* PROVIDED PASSAGE
◆ ◆ ◆

Bracing provisions for fire protection piping were introduced in 1947, making it one of the earliest nonstructural standards to consider lateral bracing. NFPA 13 bracing provisions have developed continuously over time, in response to changes in construction practice and lessons learned from earthquakes. As a result, some fire protection piping systems may appear to be braced, even if installed 50 years ago. Unfortunately, older bracing installations may include features that have been shown to be vulnerable in strong ground shaking.

Provisions

Building Code Provisions

Minimum Design Loads for Buildings and Other Structures (ASCE/SEI 7-10) Section 13.1.3.1 specifies that systems required for life-safety purposes after an earthquake, such as fire protection systems, be classified as designated seismic systems and designed using a component importance factor, Ip. of 1.5. Designated seismic systems may require engineering calculations, equipment certification, special inspection, etc. ASCE/SEI 7-10 specifies that fire protection piping conform to NFPA 13. as follows:

  • NFPA 13 provides specific requirements for fire suppression systems and piping. Fire protection piping installations conforming to the 2007 or later editions of NFPA 13 may be considered to comply with the requirements of ASCE/SEI 7-10.

◆ ◆ ◆

* DATA LINES
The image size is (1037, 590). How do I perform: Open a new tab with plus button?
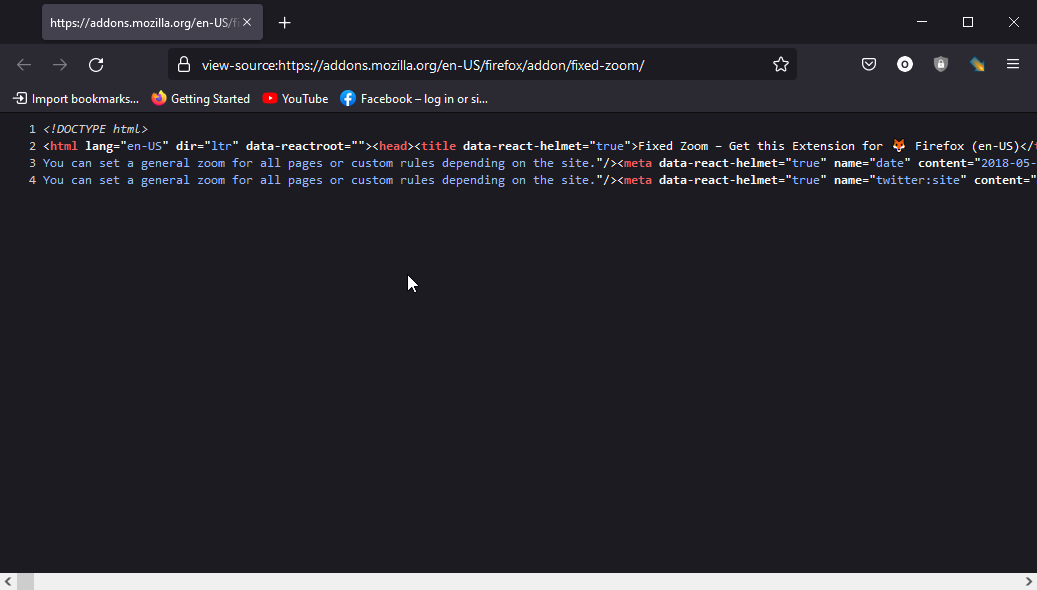284,23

◆ ◆ ◆

* DIRECTIVE A
Revise the passage on fire protection piping bracing, starting with "Bracing provisions for" and going on through "strong ground shaking.", with "earthquakes" swapped for "seismic events".
* DIRECTIVE B
Translate this sentence from the passage on fire protection piping bracing into Spanish: "Designated seismic systems may require engineering calculations, equipment certification, special inspection, etc."

* WRITTEN SOLUTION A
Bracing provisions for fire protection piping were introduced in 1947, making it one of the earliest nonstructural standards to consider lateral bracing. NFPA 13 bracing provisions have developed continuously over time, in response to changes in construction practice and lessons learned from seismic events. As a result, some fire protection piping systems may appear to be braced, even if installed 50 years ago. Unfortunately, older bracing installations may include features that have been shown to be vulnerable in strong ground shaking.

* WRITTEN SOLUTION B
Los sistemas sísmicos designados pueden requerir cálculos de ingeniería, certificación de equipos, inspección especial, etc.